Summary of the Data

1. Summary of C-JAS (Data)

C-JAS is the abbreviation of "Corpus of Japanese as a Second Language", and it is the spoken corpus of learners of Japanese as a second language. Its intended audience is Japanese language teachers, as well as those who are interested in and/or doing research on foreign language learners of Japanese.
This corpus has four features as follows:

(1) It includes oral task data on specific learners of two different native languages, collected over a 3-year period.

(2) It includes natural conversation data collected for the purpose of grammar acquisition studies.

(3) It can be used online, as the search system with the corpus is available.

(4) Tags are attached to indicate learners' misuse of syntax, grammar, pronunciation, etc.

 

2. Summary of the Target Learners

Table 1 shows the learners' gender, native language, age during research, and learning environment. All 6 learners are classroom learners who learned Japanese at the same language school during the same period of time. The details are as follows.

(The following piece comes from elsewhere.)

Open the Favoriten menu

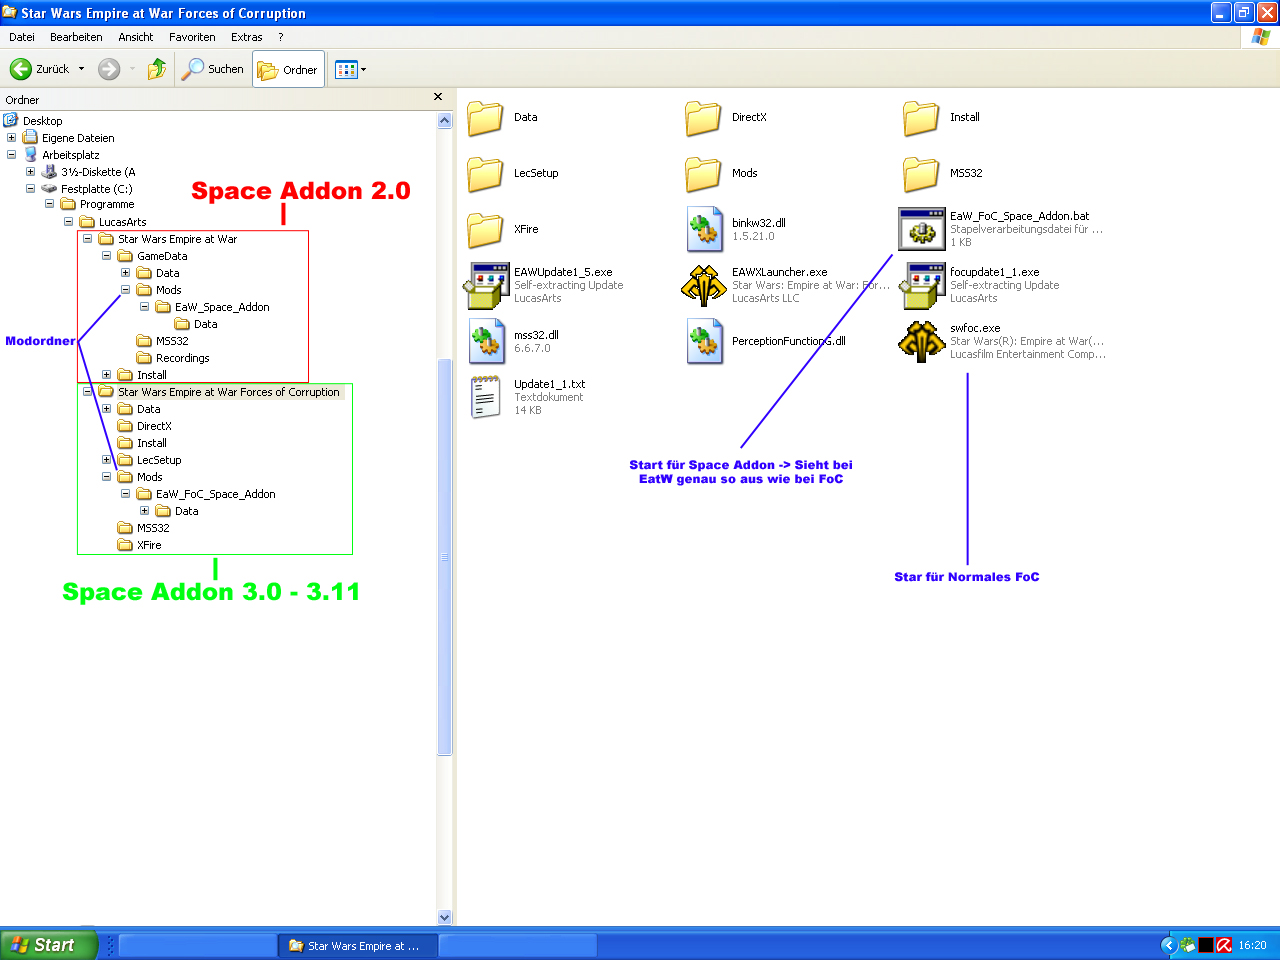192,37
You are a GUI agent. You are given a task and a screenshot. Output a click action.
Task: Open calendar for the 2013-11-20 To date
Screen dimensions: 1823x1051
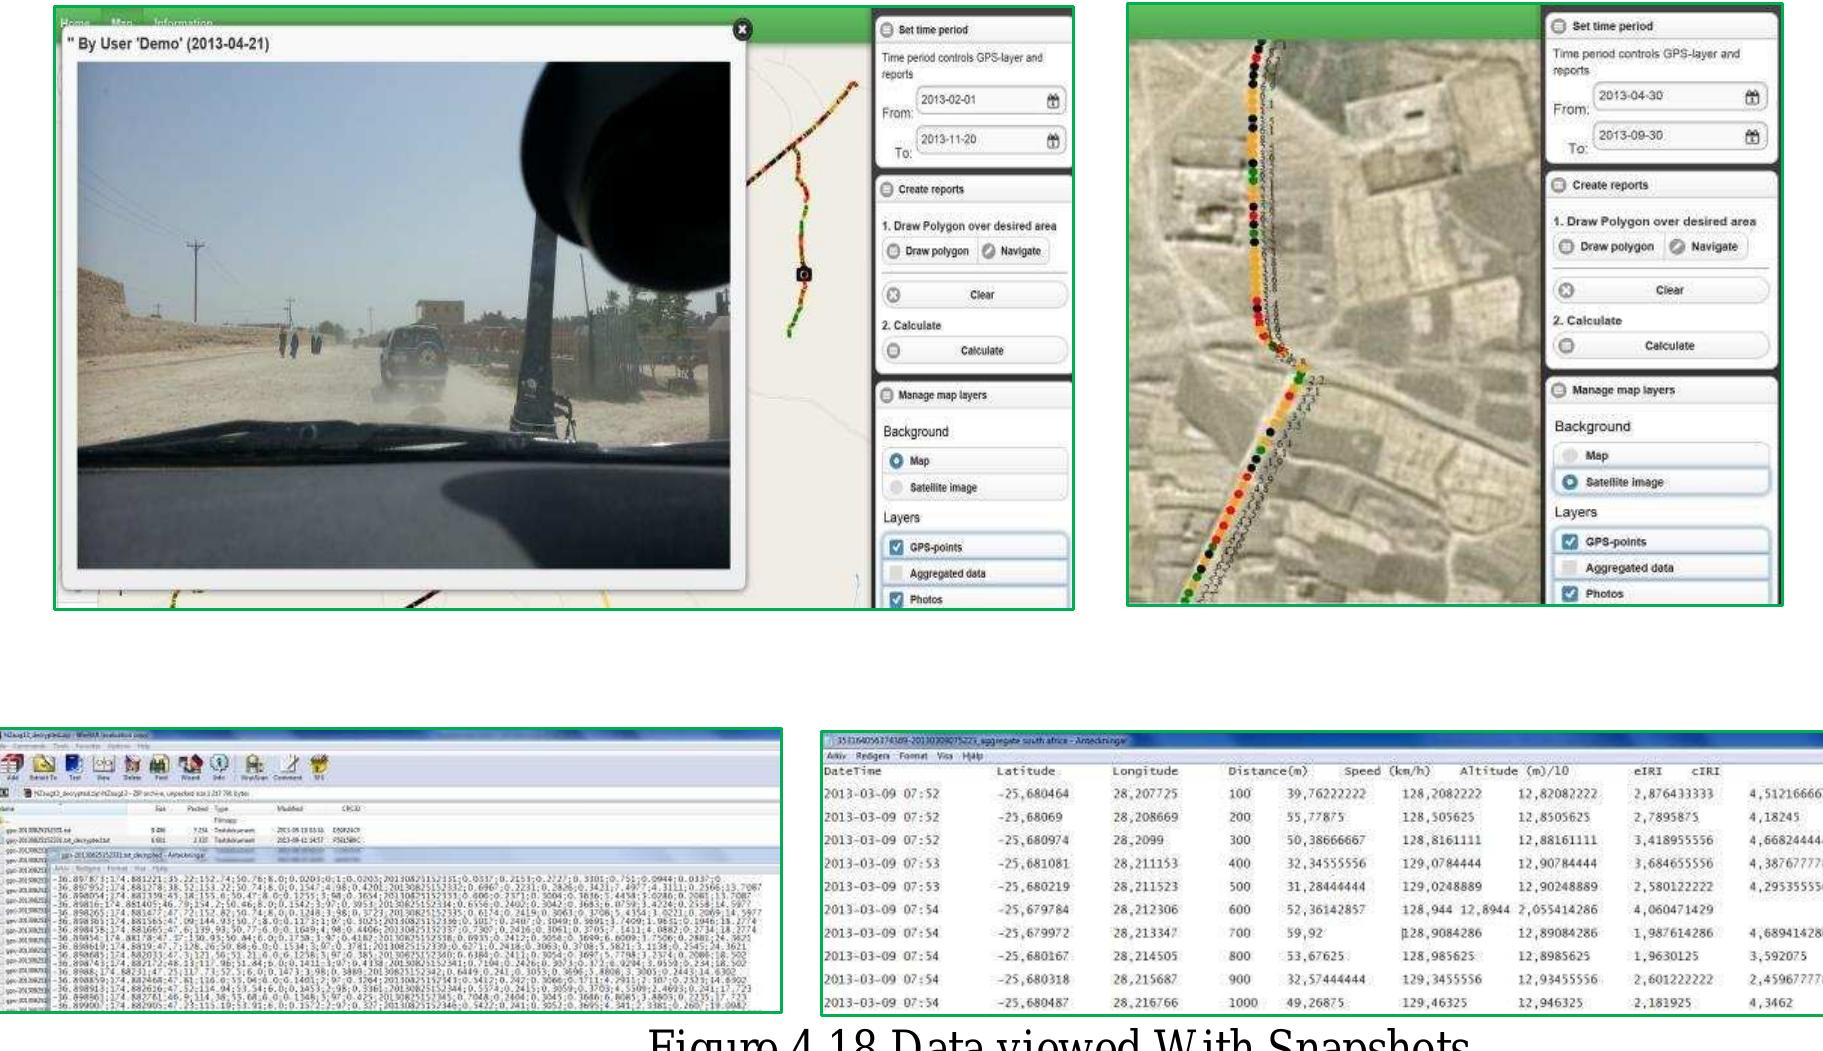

Table 1. Summary of Target Learners

  Gender native language age during the research period learning environment
C1 Woman Chinese 25~28 years old 1st research period:Student of the Japanese language school
3rd~4th research periods:first year of college (nursing school)
5th~8th research periods:second year of college
C2 Woman Chinese 20~23years old 1st research period:Student of the Japanese language school
2rd~5th research periods:First year student of junior colloege (Japanese literature)
6th~8th research periods:second year student of junior colloege
C3 Woman Chinese 22~25years old 1rd~2th research periods:Student of the Japanese language school
3rd~4th research periods:College research (auditing) student (department of commerce)
6th~8th research periods:first year student (of department of commerce of another college)
K1 Man Korean 21~24years old 1rd~2th research periods:Student of the Japanese language school
3rd~4th research periods:Student of another Japanese langauge school
5th~8th research periods:first year of vocational school
K2 Man Korean 18~21years old 1rd~2th research periods:Student of the Japanese language school
3rd~4th research periods:First year student of college (engineering deparment)
5th~8th research periods:Second year student of college
K3 Woman Korean 21~24years old 1~3期:Japanese language school (quitting after the 3rd semester)
4rd~5th research periods:house wife doing a part time job
6th~8th research periods:first year of college (department of commerce)

 

3. Period of Data Collection

The data was collected from July, 1991 to March, 1994. Eight research investigations were conducted on each learner. Each investigation lasted about 60 minutes and took a conversational format. Each data set was labeled according to the research period (1st - 8th research periods). C1 is the only one missing the second (*1) data set; therefore, there are a total of 47 data sets. The second research period of K1 was 30 minutes. Table 2 below shows the content of each data and with the period of time during which the research was conducted.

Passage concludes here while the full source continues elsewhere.